● WHAT IS BEING ASKED: What follows is a listing to be repeated in full and without alteration.
===== SUPPLIED DATA
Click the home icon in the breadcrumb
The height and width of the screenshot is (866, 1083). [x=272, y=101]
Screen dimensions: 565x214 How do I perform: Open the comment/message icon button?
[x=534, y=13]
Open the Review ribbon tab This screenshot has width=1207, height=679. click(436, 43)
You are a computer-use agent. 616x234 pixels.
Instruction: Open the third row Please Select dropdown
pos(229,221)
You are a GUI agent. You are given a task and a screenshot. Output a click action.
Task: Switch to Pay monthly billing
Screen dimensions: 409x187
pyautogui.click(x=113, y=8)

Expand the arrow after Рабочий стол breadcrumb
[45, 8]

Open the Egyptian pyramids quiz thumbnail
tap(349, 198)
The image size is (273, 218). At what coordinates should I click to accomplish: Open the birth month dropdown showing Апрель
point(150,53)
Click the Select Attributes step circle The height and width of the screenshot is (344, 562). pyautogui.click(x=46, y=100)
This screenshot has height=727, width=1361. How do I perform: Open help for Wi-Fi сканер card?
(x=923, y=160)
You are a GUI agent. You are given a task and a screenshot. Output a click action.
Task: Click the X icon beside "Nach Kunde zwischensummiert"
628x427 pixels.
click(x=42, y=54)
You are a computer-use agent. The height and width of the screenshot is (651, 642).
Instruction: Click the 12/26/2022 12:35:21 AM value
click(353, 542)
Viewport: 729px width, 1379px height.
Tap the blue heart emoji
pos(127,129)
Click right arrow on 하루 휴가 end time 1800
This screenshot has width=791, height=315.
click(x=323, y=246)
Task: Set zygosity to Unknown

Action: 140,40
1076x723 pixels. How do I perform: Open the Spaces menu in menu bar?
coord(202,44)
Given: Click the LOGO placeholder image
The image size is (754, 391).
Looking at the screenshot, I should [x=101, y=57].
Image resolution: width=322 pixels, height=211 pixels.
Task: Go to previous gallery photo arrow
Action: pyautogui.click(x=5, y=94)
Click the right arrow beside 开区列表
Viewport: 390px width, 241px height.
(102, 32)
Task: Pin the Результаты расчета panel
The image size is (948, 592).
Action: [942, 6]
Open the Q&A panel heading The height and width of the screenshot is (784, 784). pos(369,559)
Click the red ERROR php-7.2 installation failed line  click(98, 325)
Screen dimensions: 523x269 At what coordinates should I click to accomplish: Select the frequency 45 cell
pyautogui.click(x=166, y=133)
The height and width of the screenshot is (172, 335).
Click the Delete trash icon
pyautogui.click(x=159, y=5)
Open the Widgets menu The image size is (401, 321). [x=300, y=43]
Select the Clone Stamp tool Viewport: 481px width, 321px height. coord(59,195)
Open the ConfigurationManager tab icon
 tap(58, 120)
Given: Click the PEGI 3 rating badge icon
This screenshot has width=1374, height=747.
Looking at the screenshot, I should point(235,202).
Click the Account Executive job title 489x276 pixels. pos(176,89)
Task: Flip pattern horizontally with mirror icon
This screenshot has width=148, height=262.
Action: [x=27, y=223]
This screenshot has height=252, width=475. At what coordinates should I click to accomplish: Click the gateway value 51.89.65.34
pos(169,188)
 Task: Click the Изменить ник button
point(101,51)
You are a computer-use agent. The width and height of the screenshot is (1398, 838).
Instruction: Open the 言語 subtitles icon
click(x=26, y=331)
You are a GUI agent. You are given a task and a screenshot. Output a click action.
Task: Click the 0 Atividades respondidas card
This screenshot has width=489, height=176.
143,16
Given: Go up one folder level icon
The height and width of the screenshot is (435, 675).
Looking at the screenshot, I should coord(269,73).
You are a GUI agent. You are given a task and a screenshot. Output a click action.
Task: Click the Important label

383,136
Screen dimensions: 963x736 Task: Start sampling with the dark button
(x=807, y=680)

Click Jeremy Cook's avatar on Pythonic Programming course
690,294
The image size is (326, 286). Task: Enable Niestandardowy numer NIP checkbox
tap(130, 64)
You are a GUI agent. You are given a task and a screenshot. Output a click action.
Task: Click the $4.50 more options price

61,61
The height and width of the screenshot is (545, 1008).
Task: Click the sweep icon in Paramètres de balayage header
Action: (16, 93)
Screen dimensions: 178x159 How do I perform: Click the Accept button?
==========
● RESPONSE:
Click the home icon in the breadcrumb
The height and width of the screenshot is (866, 1083). [x=272, y=101]
Screen dimensions: 565x214 How do I perform: Open the comment/message icon button?
[x=534, y=13]
Open the Review ribbon tab This screenshot has width=1207, height=679. click(436, 43)
You are a computer-use agent. 616x234 pixels.
Instruction: Open the third row Please Select dropdown
pos(229,221)
You are a GUI agent. You are given a task and a screenshot. Output a click action.
Task: Switch to Pay monthly billing
Screen dimensions: 409x187
pyautogui.click(x=113, y=8)

Expand the arrow after Рабочий стол breadcrumb
[45, 8]

Open the Egyptian pyramids quiz thumbnail
tap(349, 198)
The image size is (273, 218). At what coordinates should I click to accomplish: Open the birth month dropdown showing Апрель
point(150,53)
Click the Select Attributes step circle The height and width of the screenshot is (344, 562). pyautogui.click(x=46, y=100)
This screenshot has height=727, width=1361. How do I perform: Open help for Wi-Fi сканер card?
(x=923, y=160)
You are a GUI agent. You are given a task and a screenshot. Output a click action.
Task: Click the X icon beside "Nach Kunde zwischensummiert"
628x427 pixels.
click(x=42, y=54)
You are a computer-use agent. The height and width of the screenshot is (651, 642).
Instruction: Click the 12/26/2022 12:35:21 AM value
click(353, 542)
Viewport: 729px width, 1379px height.
Tap the blue heart emoji
pos(127,129)
Click right arrow on 하루 휴가 end time 1800
This screenshot has width=791, height=315.
click(x=323, y=246)
Task: Set zygosity to Unknown

Action: 140,40
1076x723 pixels. How do I perform: Open the Spaces menu in menu bar?
coord(202,44)
Given: Click the LOGO placeholder image
The image size is (754, 391).
Looking at the screenshot, I should [x=101, y=57].
Image resolution: width=322 pixels, height=211 pixels.
Task: Go to previous gallery photo arrow
Action: pyautogui.click(x=5, y=94)
Click the right arrow beside 开区列表
Viewport: 390px width, 241px height.
(102, 32)
Task: Pin the Результаты расчета panel
The image size is (948, 592).
Action: [942, 6]
Open the Q&A panel heading The height and width of the screenshot is (784, 784). pos(369,559)
Click the red ERROR php-7.2 installation failed line  click(98, 325)
Screen dimensions: 523x269 At what coordinates should I click to accomplish: Select the frequency 45 cell
pyautogui.click(x=166, y=133)
The height and width of the screenshot is (172, 335).
Click the Delete trash icon
pyautogui.click(x=159, y=5)
Open the Widgets menu The image size is (401, 321). [x=300, y=43]
Select the Clone Stamp tool Viewport: 481px width, 321px height. coord(59,195)
Open the ConfigurationManager tab icon
 tap(58, 120)
Given: Click the PEGI 3 rating badge icon
This screenshot has width=1374, height=747.
Looking at the screenshot, I should point(235,202).
Click the Account Executive job title 489x276 pixels. pos(176,89)
Task: Flip pattern horizontally with mirror icon
This screenshot has width=148, height=262.
Action: [x=27, y=223]
This screenshot has height=252, width=475. At what coordinates should I click to accomplish: Click the gateway value 51.89.65.34
pos(169,188)
 Task: Click the Изменить ник button
point(101,51)
You are a computer-use agent. The width and height of the screenshot is (1398, 838).
Instruction: Open the 言語 subtitles icon
click(x=26, y=331)
You are a GUI agent. You are given a task and a screenshot. Output a click action.
Task: Click the 0 Atividades respondidas card
This screenshot has width=489, height=176.
143,16
Given: Go up one folder level icon
The height and width of the screenshot is (435, 675).
Looking at the screenshot, I should coord(269,73).
You are a GUI agent. You are given a task and a screenshot. Output a click action.
Task: Click the Important label

383,136
Screen dimensions: 963x736 Task: Start sampling with the dark button
(x=807, y=680)

Click Jeremy Cook's avatar on Pythonic Programming course
690,294
The image size is (326, 286). Task: Enable Niestandardowy numer NIP checkbox
tap(130, 64)
You are a GUI agent. You are given a task and a screenshot. Output a click action.
Task: Click the $4.50 more options price

61,61
The height and width of the screenshot is (545, 1008).
Task: Click the sweep icon in Paramètres de balayage header
Action: (16, 93)
Screen dimensions: 178x159 How do I perform: Click the Accept button?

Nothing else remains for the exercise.